> Entries on where items appear:
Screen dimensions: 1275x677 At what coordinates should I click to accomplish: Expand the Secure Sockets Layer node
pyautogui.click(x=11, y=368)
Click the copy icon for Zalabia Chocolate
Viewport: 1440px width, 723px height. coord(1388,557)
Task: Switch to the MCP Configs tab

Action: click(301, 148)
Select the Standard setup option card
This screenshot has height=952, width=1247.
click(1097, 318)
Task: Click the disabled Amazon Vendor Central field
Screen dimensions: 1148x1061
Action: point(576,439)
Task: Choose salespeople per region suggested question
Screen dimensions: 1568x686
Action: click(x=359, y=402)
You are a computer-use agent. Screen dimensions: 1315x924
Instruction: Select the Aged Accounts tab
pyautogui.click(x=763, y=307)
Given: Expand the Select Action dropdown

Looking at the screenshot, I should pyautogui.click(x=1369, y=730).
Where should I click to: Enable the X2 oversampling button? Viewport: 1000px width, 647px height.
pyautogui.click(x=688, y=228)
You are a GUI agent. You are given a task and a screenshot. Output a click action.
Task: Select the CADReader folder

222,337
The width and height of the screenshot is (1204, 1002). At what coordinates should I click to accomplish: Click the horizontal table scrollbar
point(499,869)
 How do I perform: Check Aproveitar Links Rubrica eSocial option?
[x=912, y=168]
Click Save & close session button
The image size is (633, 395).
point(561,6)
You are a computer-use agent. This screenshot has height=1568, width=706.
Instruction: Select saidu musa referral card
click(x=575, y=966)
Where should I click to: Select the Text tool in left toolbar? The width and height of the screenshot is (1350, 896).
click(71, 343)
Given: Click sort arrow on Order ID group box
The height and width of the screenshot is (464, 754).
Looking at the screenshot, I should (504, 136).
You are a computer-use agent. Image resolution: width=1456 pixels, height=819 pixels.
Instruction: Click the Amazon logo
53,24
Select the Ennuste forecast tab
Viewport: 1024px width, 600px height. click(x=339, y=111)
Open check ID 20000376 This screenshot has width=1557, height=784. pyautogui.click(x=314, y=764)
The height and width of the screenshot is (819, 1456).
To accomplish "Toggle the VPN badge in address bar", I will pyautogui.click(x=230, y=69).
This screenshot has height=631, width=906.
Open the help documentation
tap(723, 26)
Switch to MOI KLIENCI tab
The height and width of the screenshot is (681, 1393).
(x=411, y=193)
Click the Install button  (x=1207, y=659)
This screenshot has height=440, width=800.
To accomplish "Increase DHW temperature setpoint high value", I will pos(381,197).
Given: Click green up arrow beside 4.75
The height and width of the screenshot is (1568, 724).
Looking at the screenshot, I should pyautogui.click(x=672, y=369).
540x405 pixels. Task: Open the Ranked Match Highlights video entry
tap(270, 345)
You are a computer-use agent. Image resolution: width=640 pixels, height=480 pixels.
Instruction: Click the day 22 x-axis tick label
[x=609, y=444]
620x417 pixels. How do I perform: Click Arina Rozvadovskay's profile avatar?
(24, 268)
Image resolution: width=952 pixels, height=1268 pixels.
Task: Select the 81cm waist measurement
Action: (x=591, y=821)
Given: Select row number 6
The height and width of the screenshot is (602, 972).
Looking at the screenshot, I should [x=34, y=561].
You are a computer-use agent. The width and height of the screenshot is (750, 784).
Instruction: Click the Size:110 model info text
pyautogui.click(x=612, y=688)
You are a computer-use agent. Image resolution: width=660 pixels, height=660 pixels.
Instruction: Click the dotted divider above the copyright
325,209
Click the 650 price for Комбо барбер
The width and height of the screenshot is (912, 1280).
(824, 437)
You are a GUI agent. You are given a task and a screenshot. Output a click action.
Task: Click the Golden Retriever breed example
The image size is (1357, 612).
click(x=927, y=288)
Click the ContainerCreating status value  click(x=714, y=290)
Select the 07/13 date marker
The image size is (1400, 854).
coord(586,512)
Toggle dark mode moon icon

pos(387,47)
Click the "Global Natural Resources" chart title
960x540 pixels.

> Objective: Write out the stretch of the data above from the line containing "Select the 07/13 date marker" through the end of the data, repeating those lines exactly as they stand.

> Task answer:
Select the 07/13 date marker
The image size is (1400, 854).
coord(586,512)
Toggle dark mode moon icon

pos(387,47)
Click the "Global Natural Resources" chart title
960x540 pixels.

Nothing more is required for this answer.